Solomani Confederation (Military)

[Condottiere]

Confederation Navy: Twin Impulse Engine Fighter

L. Optionally, you could get the budget version of the gravitational lifter,

M. Since the rules don't allow a two factor disadvantage, it would be limited to hundred diameters.

N. It's never been established what happens if you fire off the rockets, afterburners, and the gravitational manoeuvre drive, at the same time.

O. Laziest solution would be to add up the two highest accelerations.

P. I'd say, the other effects would still be in force, factor one inertial compensation, hovering in place, and heat shieldless atmospheric reentry.

 

[Condottiere]

Confederation Navy: Twin Impulse Engine Fighter

Q. One issue with having a manoeuvre drive, is that you have to find a way to energize it.

R.

S. Batteries are an option, but a fusion reactor actually lasts longer.

T. Then there's solar coating, since you can't deploy the panels while under acceleration.

U. The problem being less about insufficient energy pool, more about inoperability during atmospheric reentry.

 

[Condottiere]

Confederation Navy: Twin Impulse Engine Fighter

V. In theory, or actually practice, solar panelling has a one turn latency.

W. That means, that it would take a turn to contribute to the power pool, and you'd still have that contribution the next turn after it's turned off.

X. That would mean, if the gravitational drive is the sole means of keeping you afloat and the solar coating the only way to shuffle energy to it, you better have landed within six minutes.

Y. Having looked over the text, there's no indication that an atmospheric reentry damages the solar coating.

Z. Just that repairing the hull that's coated with it, and assuming you need to reapply the coating, plus presumably the power interface, it's going to be somewhat costly.

• [Stored rows]:
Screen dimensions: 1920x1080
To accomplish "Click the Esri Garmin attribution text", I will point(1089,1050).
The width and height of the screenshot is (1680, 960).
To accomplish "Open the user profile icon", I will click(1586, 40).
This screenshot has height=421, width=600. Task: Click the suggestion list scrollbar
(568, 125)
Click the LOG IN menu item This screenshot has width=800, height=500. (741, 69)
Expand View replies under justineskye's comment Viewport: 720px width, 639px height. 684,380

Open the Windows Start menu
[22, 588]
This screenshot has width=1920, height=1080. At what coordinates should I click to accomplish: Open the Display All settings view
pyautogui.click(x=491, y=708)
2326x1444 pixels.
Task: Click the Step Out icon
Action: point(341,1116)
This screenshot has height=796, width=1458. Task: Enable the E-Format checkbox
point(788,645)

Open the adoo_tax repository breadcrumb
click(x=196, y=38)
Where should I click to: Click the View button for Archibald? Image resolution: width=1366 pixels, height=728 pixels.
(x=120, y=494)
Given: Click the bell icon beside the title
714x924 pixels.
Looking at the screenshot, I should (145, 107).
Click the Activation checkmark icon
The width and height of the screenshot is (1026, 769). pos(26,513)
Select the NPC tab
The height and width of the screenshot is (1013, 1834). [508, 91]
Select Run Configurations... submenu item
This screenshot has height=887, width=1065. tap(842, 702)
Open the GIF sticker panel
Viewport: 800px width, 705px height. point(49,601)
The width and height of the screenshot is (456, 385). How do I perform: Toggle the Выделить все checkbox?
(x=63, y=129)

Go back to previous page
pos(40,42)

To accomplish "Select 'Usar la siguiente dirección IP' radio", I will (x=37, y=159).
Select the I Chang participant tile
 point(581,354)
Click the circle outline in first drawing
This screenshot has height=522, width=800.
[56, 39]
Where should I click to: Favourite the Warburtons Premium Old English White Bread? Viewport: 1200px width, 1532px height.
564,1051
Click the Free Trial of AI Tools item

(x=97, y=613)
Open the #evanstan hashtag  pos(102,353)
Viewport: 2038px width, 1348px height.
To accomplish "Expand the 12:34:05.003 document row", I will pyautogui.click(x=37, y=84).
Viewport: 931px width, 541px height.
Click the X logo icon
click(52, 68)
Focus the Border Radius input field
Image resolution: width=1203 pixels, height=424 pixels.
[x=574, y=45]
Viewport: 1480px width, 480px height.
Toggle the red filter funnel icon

• [Requirements]:
1. In the Twin Impulse Engine Fighter thread, how much latency does solar panelling have?
2. Write the next part of the Twin Impulse Engine Fighter thread, picking up after its final sentence.

• [Answer list]:
1. A one turn latency.

2.
[Condottiere]

Confederation Navy: Twin Impulse Engine Fighter

1. Coatings applied to close-structure and dispersed hulls produce 50% less energy because their surfaces have extensive areas that are obscured from view, thus making it difficult for them to extract power from a star.

2. That leaves planetoid, buffered planetoid, sphere, streamlined, and standard.

3. Coatings are not applied to streamlined hulls since the stresses of atmospheric re-entry renders them inoperable.

4. Pretty vague.

5. Assuming it's due to ionic interference in the upper atmosphere, it would depend on how long the spacecraft would remain within that band.

6. If basic systems and the manoeuvre drive are the only things that need power during descent, which for every six minutes would be a quarter and, assuming factor one default, half a point, that would be three quarters of a power point per six minutes.

7. Highly technologized one eighth of a power point, total three eighths of a power point per six minutes.

8. Sixty power point battery pack, would be four days.

9. Which either replaces the solar coating or supplements it.

 

[Condottiere]

Confederation Navy: Twin Impulse Engine Fighter

A. Planetoid hulls are gravitated by default, at four kilostarbux per tonne.

B. Presumably, if you switch off the artificial gravity, the construction cost remains the same, but the operating energy requirement for basic system is halved.

C. The default chunky nature of the planetoid hull would have indicated some loss of efficiency for solar coating energy harvesting.

D. Worse, if buffered.

E. The nature of the organic hull armour bonus of the buffered planetoid would indicate that you can't really alter it.

F. That would not be the case for the default planetoid.

 

[Condottiere]

Confederation Navy: Twin Impulse Engine Fighter

G. The default planetoid relies on it's organic hull armour factor on the twenty percent waste volume.

H. In theory, as long as the buffered planetoid has a waste hull volume of thirty five percent, it should retain it's organic hull armour factor of two.

I. That would work out at five percent overhead, seven and a half percent per hull factor, for nickel iron hull (armour).

J. In theory, five percent and seven and a half percent, total twelve and a half percent hull volume, would allow an organic hull armour factor of one.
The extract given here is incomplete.